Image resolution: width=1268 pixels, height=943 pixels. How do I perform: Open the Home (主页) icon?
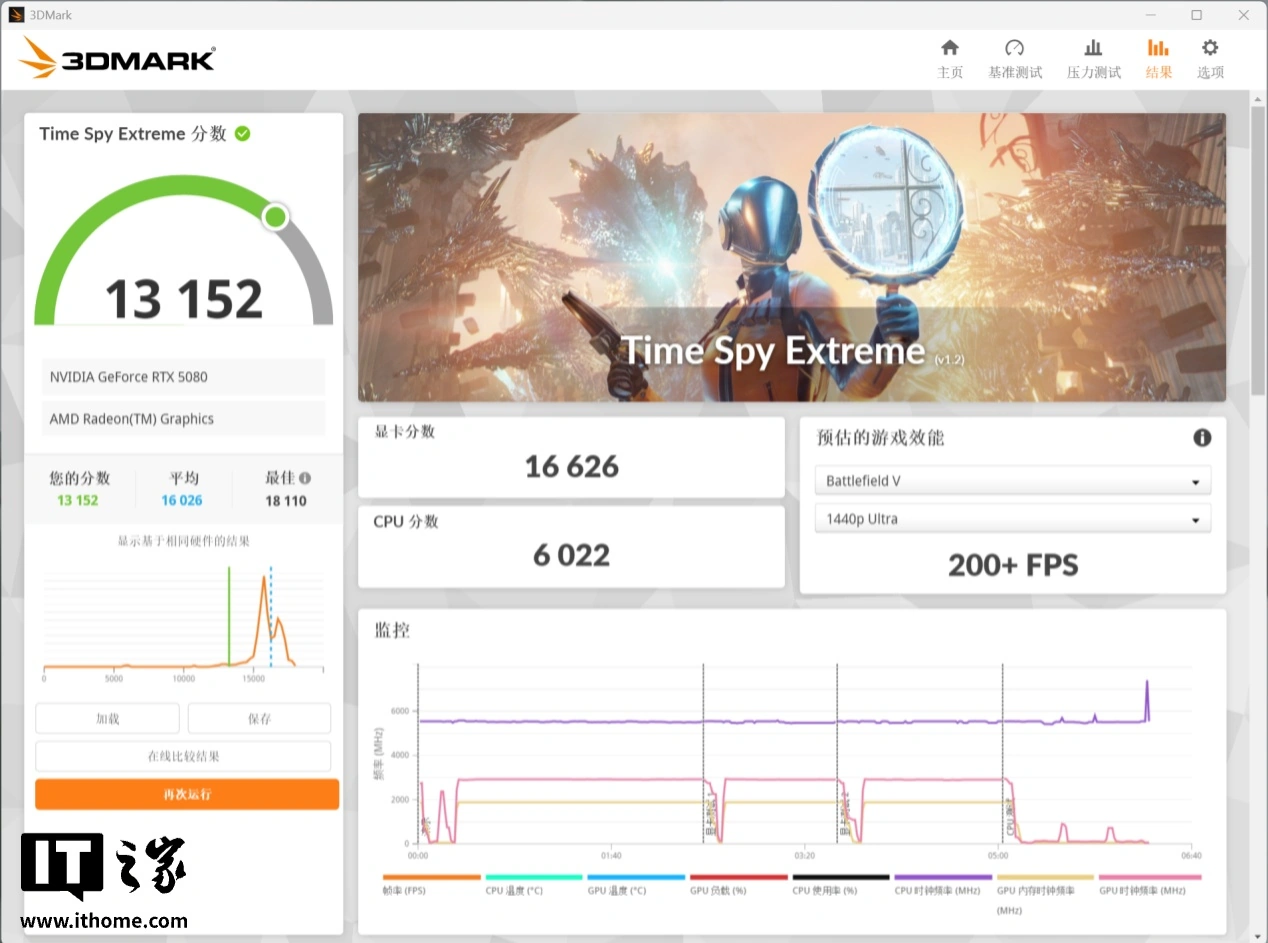pos(949,48)
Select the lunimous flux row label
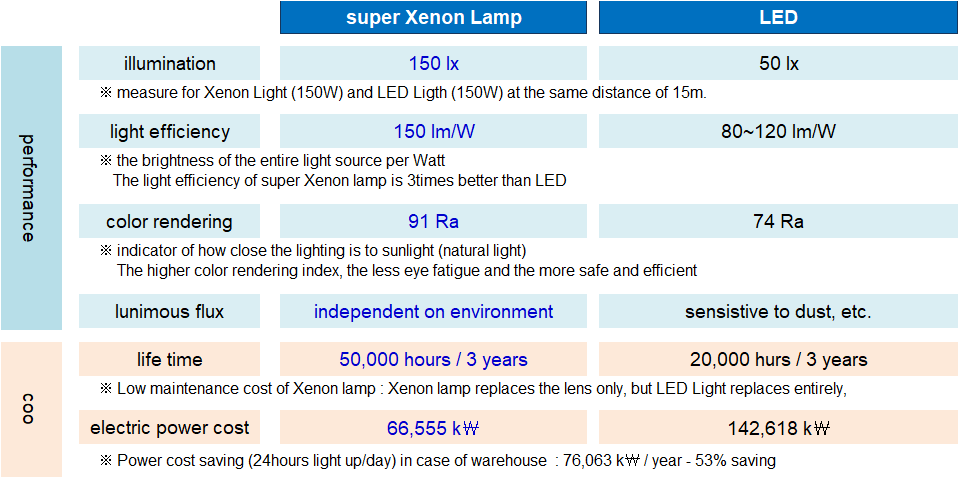 click(169, 311)
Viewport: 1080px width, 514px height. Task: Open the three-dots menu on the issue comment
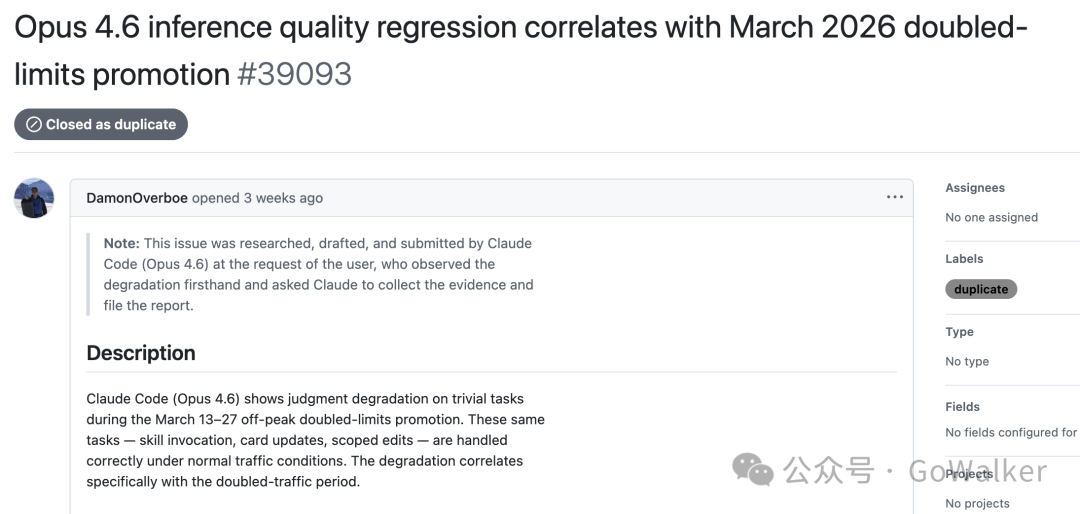tap(895, 198)
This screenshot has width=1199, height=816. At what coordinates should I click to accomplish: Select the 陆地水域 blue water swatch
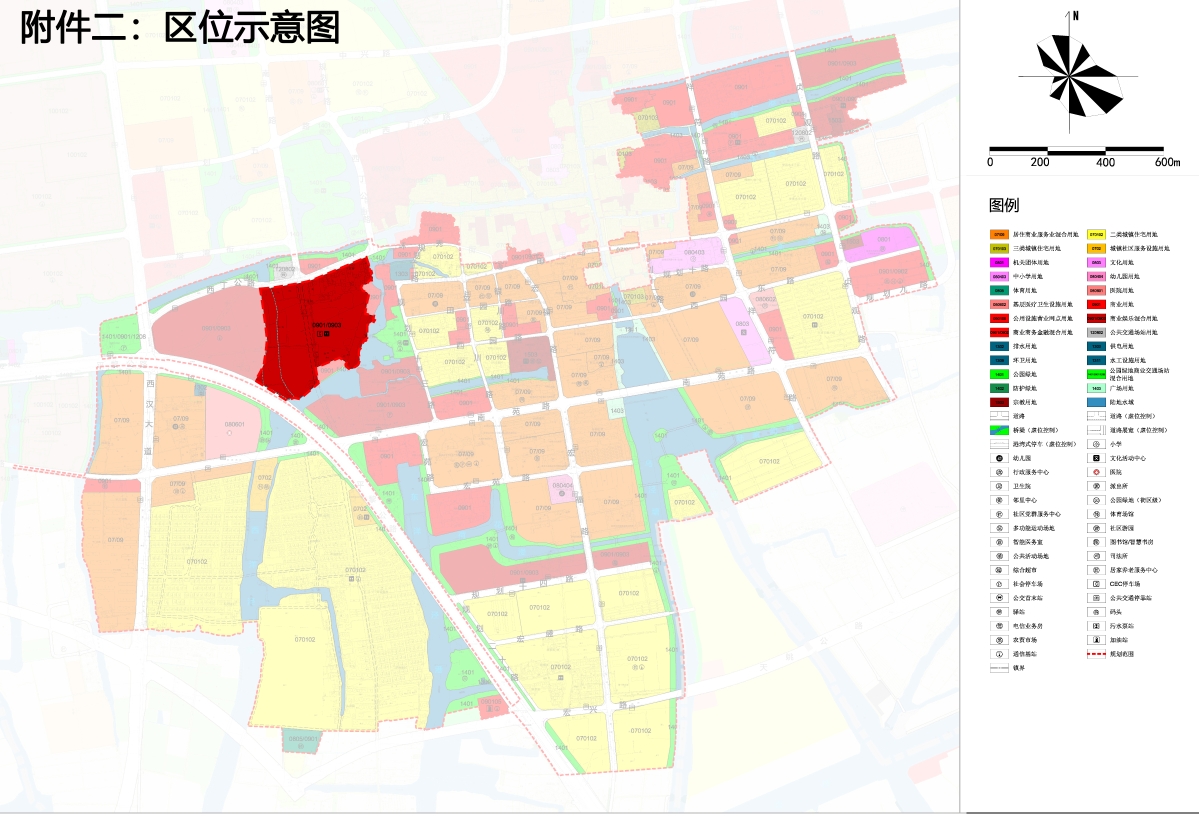pyautogui.click(x=1096, y=402)
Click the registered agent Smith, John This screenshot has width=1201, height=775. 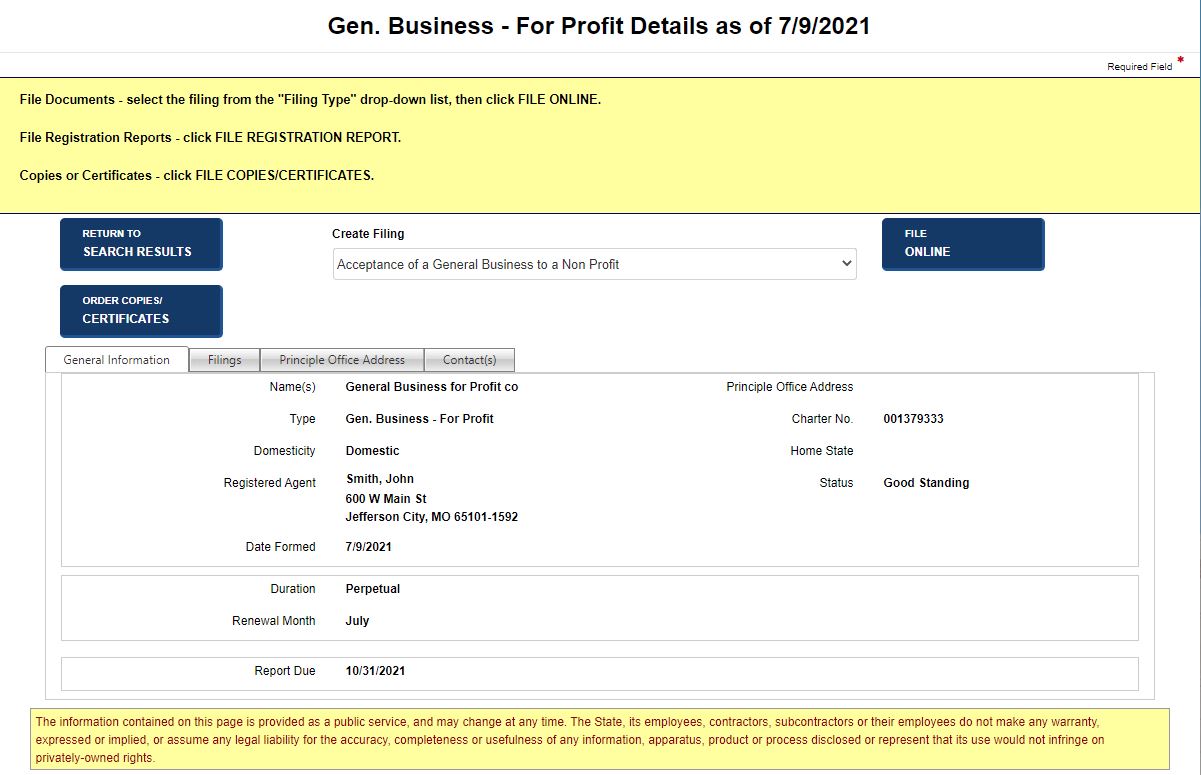(x=380, y=478)
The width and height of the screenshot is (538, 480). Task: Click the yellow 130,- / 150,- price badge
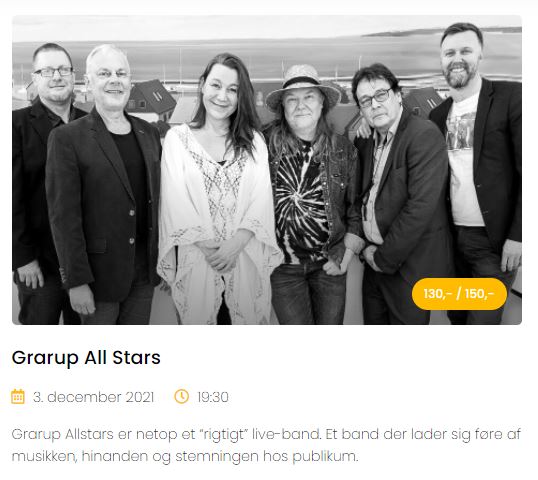coord(459,294)
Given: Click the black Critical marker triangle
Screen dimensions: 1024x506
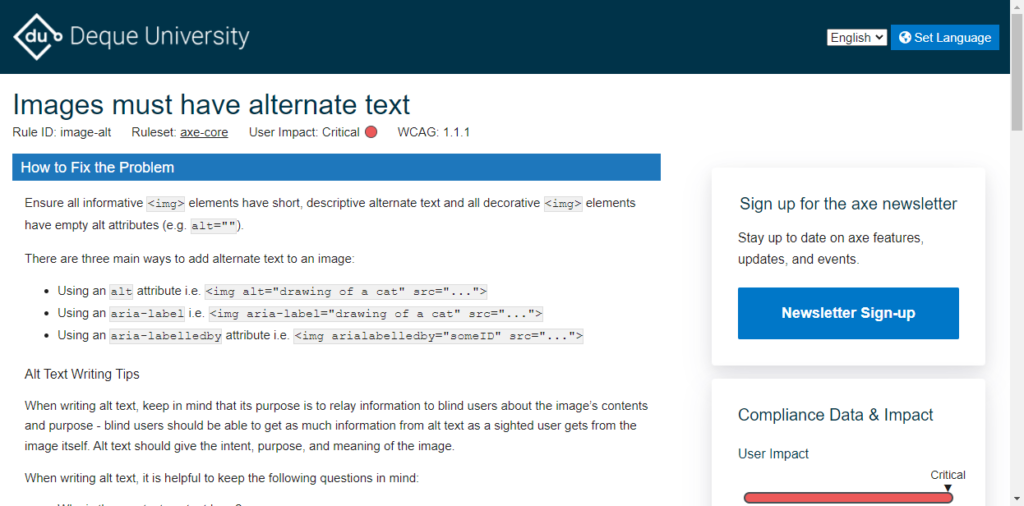Looking at the screenshot, I should (948, 488).
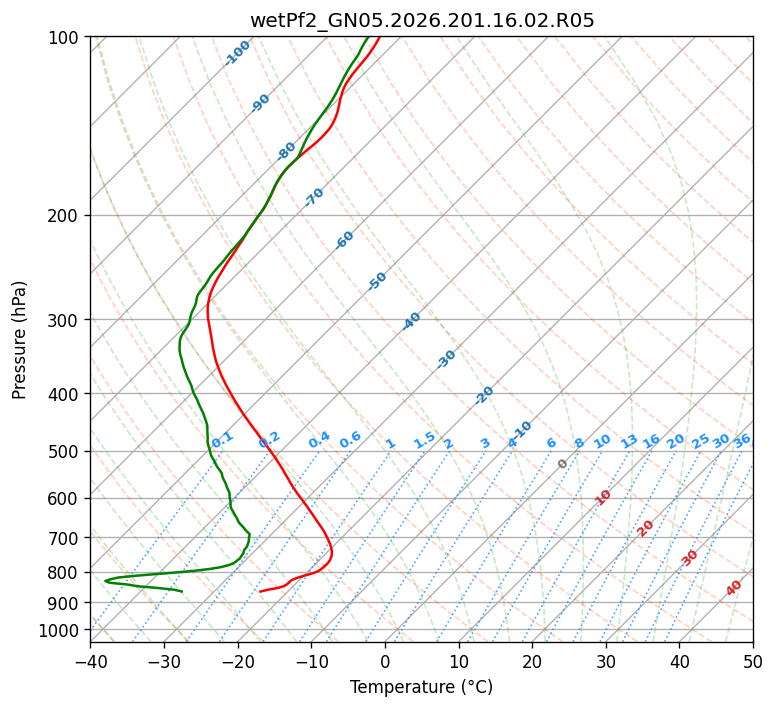This screenshot has height=708, width=775.
Task: Click the 50 temperature tick label
Action: [x=753, y=661]
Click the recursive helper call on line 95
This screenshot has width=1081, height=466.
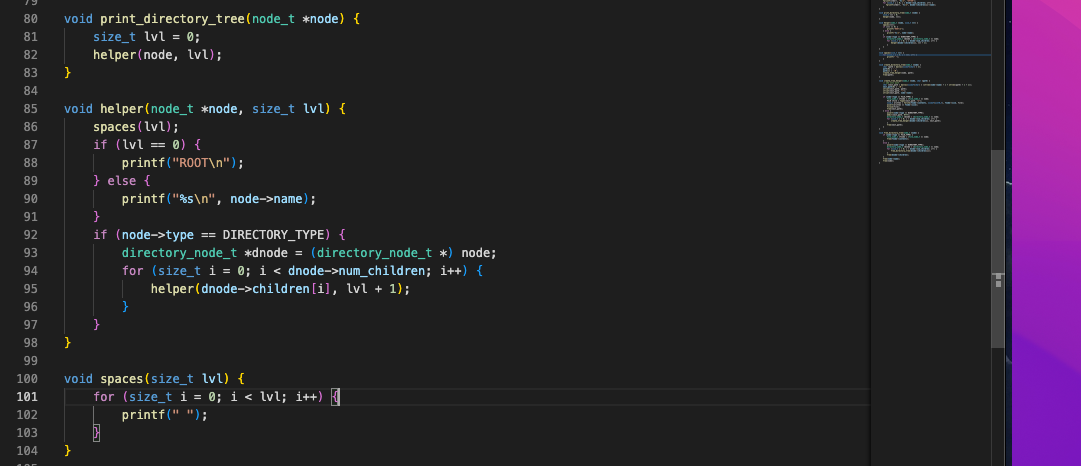coord(172,289)

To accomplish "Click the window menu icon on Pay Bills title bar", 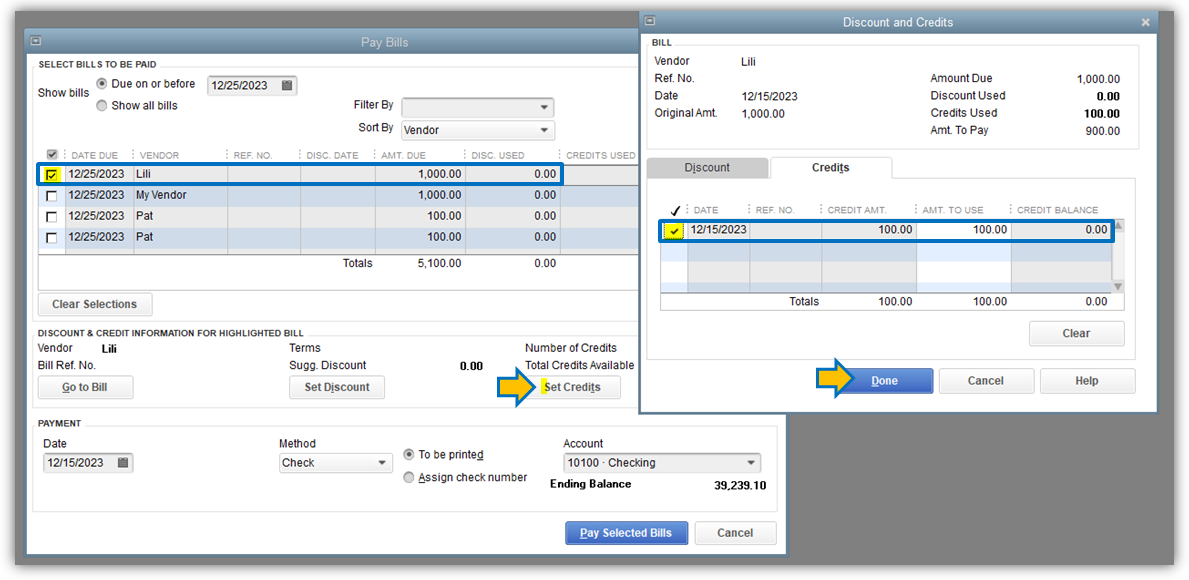I will pos(35,40).
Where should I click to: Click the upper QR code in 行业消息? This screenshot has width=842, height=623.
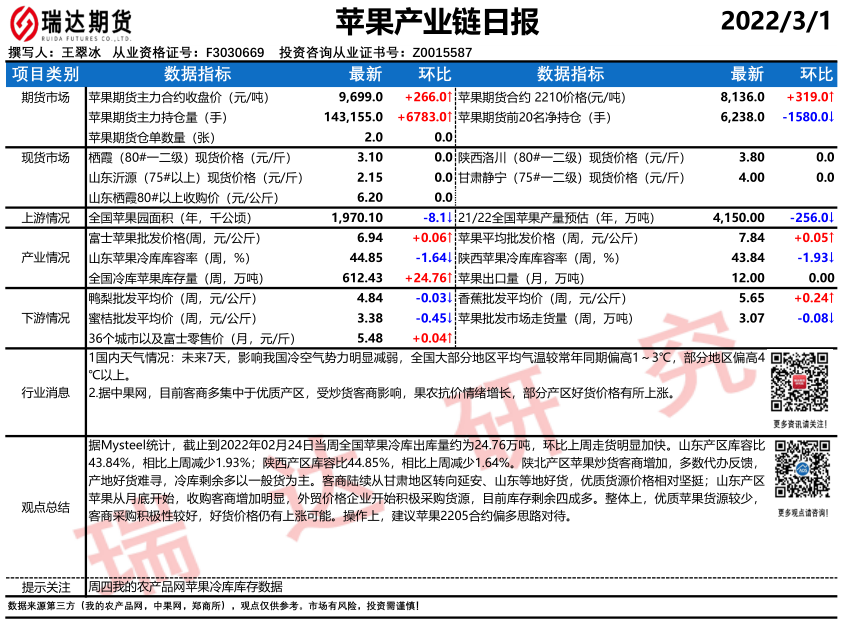coord(802,383)
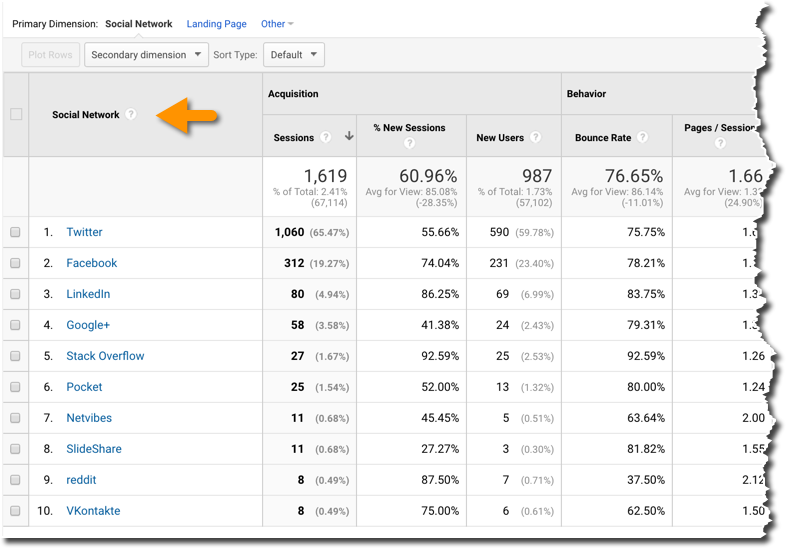Click help icon under Pages / Session
787x548 pixels.
719,144
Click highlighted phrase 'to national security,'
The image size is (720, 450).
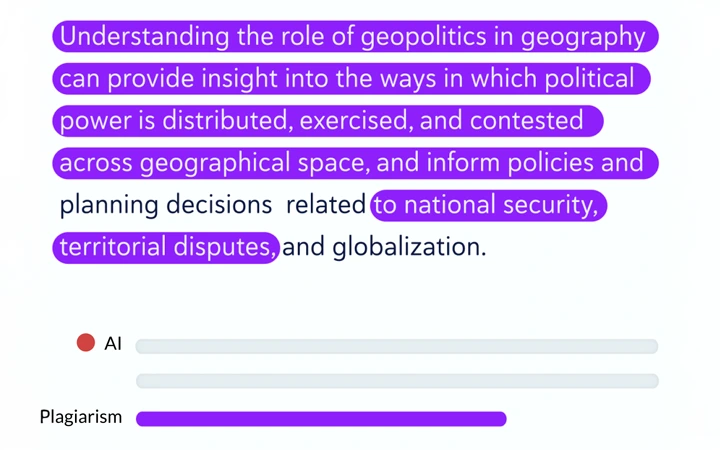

## Exercise prompt
Work from the entries above. Set down exactly and only the lines from the line with "The width and" to the line with "Given: Click the", both included, and leave the pictures out.

## Answer section
The width and height of the screenshot is (538, 480). Task: Click the yellow 130,- / 150,- price badge
coord(459,294)
Given: Click the black Critical marker triangle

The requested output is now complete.